O PCP/M denunciou hoje tem casos de “cobrança coerciva de propinas” por parte da Universidade da Madeira, em que “vários estudantes ou antigos estudantes da Universidade da Madeira estão a ser formalmente contactados com a finalidade de os alertar para a necessidade de estes regularizarem imediatamente as dívidas relativas ao não pagamento de propinas, caso contrário será desencadeado o processo tendente à execução fiscal, junto da Autoridade Tributária”.
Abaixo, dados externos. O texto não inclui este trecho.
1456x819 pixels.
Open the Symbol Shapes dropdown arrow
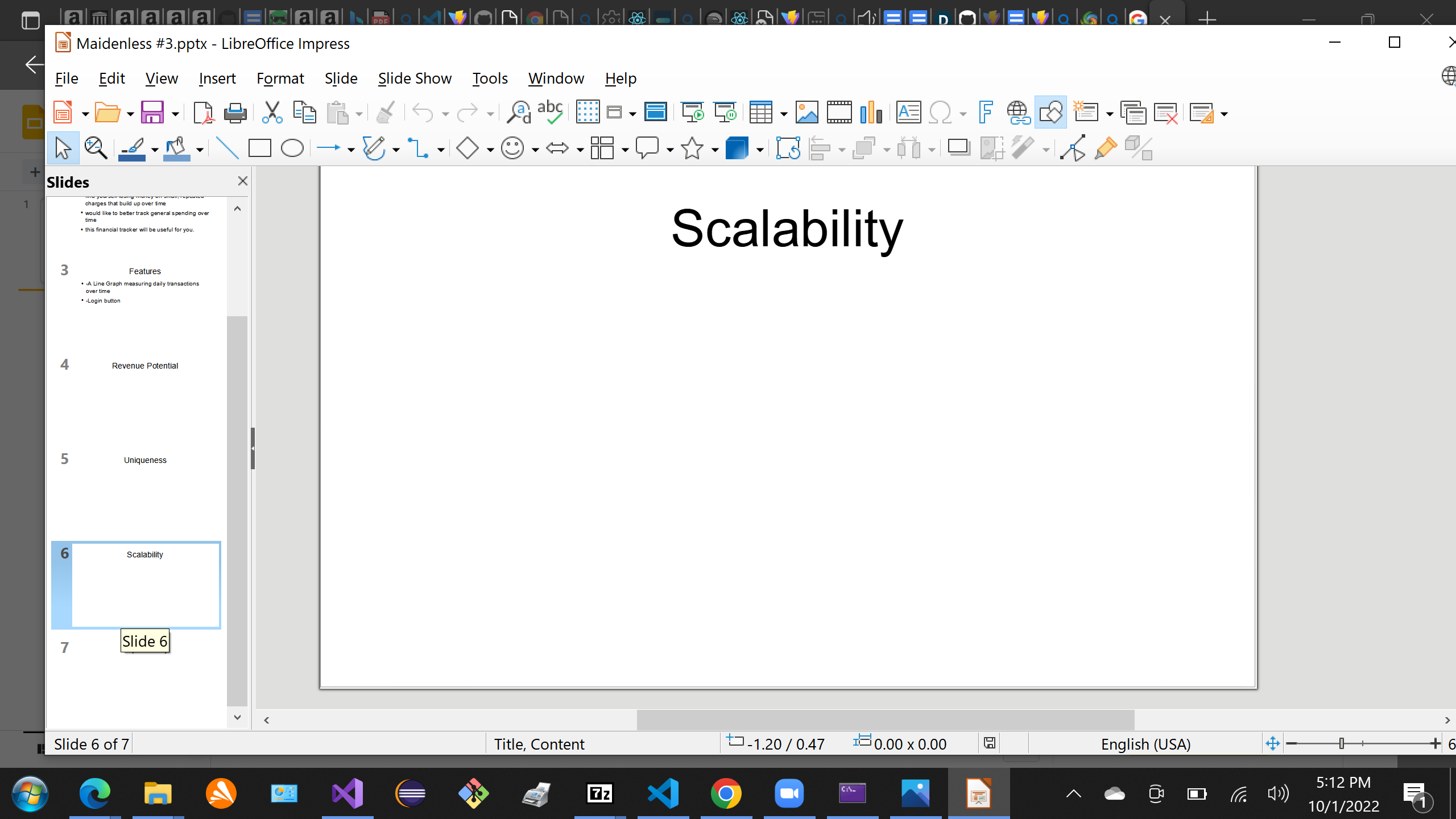coord(535,150)
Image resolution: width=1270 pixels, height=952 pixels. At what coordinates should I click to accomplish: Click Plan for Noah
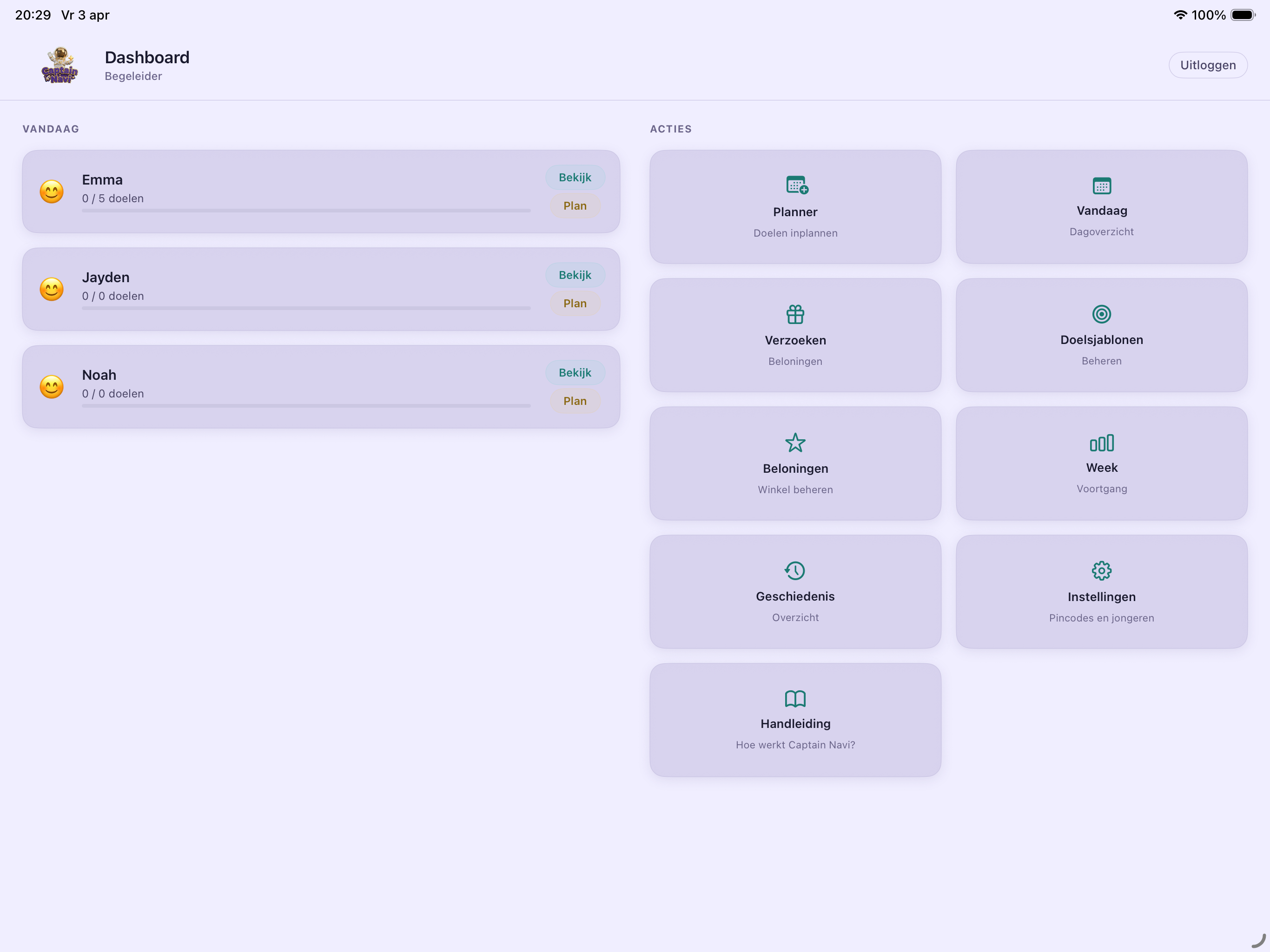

Dizem os comunistas que os ofícios que a UMA está a enviar referem que os estudantes terão duas soluções para evitar a execução fiscal: proceder ao pagamento total da dívida (propinas e juros, acrescido de taxas e emolumentos) ou aderir ao mecanismo extraordinário de regularização de dívidas.
Para o PCP “esta é uma situação injusta e injustificada, mais ainda nesta situação particular que actualmente vivemos, em que muitas famílias perderam ou estão em vias de perder os seus trabalhos, ou reduziram significativamente os seus rendimentos”.
Por isso, o partido entende que é urgente apresentar medidas de apoio aos estudantes e às suas famílias, nomeadamente através da suspensão do pagamento das propinas, taxas e emolumentos, sob pena de se poder vir a registar um elevado grau de desistências por insuficiência económica num curto espaço de tempo e, por consequência um ainda maior agravamento da injustiça social.
Os deputados comunistas na Assembleia da República questionarão o Governo central sobre esta situação que se está a verificar na UMa.
Quanto à cobrança coerciva de propinas pela UMA, o PCP requereu esclarecimentos e informações ao Ministro da Ciência, Tecnologia e Ensino Superior.